Seperti Bertandang ke Rumah Teman
Nama “Imah Babaturan” sendiri dalam Bahasa Sunda berarti “Rumah Teman”. Ia mengatakan, nama tersebut diambil karena rumahnya kerap dijadikan ‘basecamp’ atau tempat nongkrong teman-temannya sejak zaman sekolah hingga saat ini.
Selain untuk berkumpul, masakan sang ibu juga menjadi magnet tersendiri bagi teman-temannya untuk terus mendatangi rumahnya. Uyul mengatakan, rasa nikmat dari masakan ibunya membuat teman-temannya tak sungkan datang untuk makan, bahkan ketika ia tidak berada di rumah.
“Jadi anak-anak (teman-teman) tuh sudah memang diniatkan untuk makan kalau datang ke rumah. Lama-lama kepikiran, kenapa kita enggak coba bikin warung aja,” tuturnya.

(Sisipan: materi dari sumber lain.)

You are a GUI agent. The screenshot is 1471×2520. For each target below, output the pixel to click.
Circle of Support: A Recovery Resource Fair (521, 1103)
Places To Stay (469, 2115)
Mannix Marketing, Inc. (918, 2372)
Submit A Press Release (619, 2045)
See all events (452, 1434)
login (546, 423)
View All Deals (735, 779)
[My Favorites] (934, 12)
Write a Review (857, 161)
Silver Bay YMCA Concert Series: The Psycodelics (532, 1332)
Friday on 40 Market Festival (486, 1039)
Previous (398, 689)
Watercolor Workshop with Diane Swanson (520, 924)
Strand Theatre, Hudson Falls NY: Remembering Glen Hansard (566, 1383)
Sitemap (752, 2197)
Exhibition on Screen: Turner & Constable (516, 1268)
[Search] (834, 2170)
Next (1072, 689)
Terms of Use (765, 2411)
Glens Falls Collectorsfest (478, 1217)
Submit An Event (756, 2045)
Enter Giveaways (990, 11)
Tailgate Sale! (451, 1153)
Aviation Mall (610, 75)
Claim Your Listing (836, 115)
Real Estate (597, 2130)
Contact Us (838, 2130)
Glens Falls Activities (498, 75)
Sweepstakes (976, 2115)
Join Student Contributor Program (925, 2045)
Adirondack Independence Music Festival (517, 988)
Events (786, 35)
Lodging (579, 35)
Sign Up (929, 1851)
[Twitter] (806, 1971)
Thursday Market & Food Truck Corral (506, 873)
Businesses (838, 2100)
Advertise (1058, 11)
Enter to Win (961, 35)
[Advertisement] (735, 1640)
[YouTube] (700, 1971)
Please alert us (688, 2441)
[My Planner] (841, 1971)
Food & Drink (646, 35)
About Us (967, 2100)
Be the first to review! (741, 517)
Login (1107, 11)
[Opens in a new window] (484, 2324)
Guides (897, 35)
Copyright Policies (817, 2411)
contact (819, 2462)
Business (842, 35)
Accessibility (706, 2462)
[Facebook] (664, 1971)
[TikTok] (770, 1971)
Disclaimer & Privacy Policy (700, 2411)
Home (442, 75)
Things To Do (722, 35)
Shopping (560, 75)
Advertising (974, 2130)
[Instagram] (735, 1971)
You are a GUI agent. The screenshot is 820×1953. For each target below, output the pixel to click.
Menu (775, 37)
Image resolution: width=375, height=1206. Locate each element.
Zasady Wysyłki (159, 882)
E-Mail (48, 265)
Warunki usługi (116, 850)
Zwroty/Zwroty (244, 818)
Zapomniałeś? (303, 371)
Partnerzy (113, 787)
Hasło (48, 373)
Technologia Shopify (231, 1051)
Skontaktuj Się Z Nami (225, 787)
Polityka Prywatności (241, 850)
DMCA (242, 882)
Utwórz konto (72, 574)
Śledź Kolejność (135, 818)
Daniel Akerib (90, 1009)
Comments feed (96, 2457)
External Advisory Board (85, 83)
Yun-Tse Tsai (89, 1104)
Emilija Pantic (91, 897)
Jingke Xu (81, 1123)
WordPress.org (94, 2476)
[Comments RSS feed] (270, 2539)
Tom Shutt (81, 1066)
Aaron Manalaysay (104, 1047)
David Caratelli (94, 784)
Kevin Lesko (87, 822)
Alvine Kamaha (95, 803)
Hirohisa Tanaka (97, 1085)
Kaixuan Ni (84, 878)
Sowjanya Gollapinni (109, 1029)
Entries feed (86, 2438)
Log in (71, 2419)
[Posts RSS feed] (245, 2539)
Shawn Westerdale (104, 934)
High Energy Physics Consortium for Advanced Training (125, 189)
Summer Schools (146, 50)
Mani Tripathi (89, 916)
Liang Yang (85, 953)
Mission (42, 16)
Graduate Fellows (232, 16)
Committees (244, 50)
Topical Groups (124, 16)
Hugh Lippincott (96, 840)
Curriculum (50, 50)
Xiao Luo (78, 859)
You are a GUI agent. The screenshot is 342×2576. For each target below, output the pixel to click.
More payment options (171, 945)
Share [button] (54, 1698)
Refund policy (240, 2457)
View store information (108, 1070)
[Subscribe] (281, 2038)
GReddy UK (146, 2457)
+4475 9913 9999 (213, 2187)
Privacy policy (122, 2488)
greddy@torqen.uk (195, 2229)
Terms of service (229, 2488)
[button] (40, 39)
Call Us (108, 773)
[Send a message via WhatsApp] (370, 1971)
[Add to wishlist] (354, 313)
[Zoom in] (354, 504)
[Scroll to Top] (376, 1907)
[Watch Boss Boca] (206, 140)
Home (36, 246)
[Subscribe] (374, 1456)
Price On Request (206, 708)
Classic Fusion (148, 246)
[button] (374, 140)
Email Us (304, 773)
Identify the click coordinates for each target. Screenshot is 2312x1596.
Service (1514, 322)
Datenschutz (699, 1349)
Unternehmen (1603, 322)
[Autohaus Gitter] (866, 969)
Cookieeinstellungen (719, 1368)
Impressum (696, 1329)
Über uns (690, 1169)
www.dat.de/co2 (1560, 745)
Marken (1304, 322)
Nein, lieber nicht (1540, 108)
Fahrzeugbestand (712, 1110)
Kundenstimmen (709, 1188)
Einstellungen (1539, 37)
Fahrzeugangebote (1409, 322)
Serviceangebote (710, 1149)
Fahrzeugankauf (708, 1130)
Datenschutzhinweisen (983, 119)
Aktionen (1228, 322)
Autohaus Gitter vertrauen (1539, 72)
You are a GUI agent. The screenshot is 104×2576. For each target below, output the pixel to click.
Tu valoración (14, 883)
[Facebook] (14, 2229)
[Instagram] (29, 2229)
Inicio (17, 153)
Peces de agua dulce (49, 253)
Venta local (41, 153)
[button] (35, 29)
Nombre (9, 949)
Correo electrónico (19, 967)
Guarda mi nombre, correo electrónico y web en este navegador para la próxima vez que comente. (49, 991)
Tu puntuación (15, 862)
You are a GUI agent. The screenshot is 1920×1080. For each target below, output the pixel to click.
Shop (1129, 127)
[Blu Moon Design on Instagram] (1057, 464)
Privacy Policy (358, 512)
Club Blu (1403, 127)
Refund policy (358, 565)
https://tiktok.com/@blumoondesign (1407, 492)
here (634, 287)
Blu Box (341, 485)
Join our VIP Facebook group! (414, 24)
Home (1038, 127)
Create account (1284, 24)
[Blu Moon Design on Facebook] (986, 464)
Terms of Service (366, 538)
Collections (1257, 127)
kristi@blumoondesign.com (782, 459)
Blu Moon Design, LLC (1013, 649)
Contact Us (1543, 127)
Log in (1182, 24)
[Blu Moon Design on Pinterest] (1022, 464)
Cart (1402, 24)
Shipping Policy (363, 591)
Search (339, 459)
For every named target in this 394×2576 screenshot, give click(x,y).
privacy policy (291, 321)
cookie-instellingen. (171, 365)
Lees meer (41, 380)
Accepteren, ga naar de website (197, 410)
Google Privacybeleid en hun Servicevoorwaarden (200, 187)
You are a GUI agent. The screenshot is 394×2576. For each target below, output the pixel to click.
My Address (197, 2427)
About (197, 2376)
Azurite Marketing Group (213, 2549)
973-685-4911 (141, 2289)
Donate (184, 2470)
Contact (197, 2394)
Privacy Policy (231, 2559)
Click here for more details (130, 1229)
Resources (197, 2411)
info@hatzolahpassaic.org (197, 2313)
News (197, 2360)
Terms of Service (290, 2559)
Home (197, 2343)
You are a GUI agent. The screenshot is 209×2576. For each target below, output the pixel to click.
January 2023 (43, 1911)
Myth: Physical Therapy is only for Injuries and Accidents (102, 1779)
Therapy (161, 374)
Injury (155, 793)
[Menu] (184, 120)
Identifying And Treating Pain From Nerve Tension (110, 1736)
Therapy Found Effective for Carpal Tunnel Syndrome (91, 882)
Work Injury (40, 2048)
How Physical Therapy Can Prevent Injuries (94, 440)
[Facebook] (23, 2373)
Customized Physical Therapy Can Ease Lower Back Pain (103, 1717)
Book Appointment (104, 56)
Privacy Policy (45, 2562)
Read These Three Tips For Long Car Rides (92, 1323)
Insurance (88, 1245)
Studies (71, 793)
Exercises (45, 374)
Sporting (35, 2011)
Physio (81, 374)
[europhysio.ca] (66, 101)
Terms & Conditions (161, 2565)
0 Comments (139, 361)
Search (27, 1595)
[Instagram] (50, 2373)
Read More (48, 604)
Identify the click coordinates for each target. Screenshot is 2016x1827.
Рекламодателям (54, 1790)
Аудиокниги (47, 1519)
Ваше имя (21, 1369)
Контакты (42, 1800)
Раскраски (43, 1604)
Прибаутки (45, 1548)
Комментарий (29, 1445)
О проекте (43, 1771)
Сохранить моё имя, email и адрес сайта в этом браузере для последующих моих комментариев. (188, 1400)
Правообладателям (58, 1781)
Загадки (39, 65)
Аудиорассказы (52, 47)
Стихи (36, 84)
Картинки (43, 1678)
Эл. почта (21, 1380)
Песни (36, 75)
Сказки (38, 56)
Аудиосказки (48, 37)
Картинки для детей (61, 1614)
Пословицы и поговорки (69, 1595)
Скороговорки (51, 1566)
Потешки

Siapa sangka, pertemanan yang berawal dari kebiasaan nongkrong di rumah kini berkembang menjadi sebuah bisnis kuliner yang solid. Beberapa teman lama Uyul ikut terlibat, mulai dari menjadi pemasok bahan baku seperti batagor dan kerupuk, hingga membantu operasional sehari-hari.
“Ditambah lagi ada beberapa teman yang akhirnya masuk ke manajemen, ada yang jadi admin, ada yang orang finance, ada yang orang purchasing, termasuk barista di kedai kopi yang baru juga, berasal dari teman nongkrong” ujarnya.
Uyul berharap, Warung Imah Babaturan bisa terus menjadi ruang yang merawat rasa dan memori tentang kenikmatan masakan rumah. Bukan hanya untuk dirinya, tapi juga untuk anaknya kelak, juga khalayak.
“Anak saya sekarang cuma doyan nasi goreng. Tapi saya pengen nanti dia tahu, dulu neneknya jago masak tongseng, masak cumi, bikin nasi uduk sambal kacang. Saya ingin warisan itu tetap hidup lewat tempat ini,” tutupnya.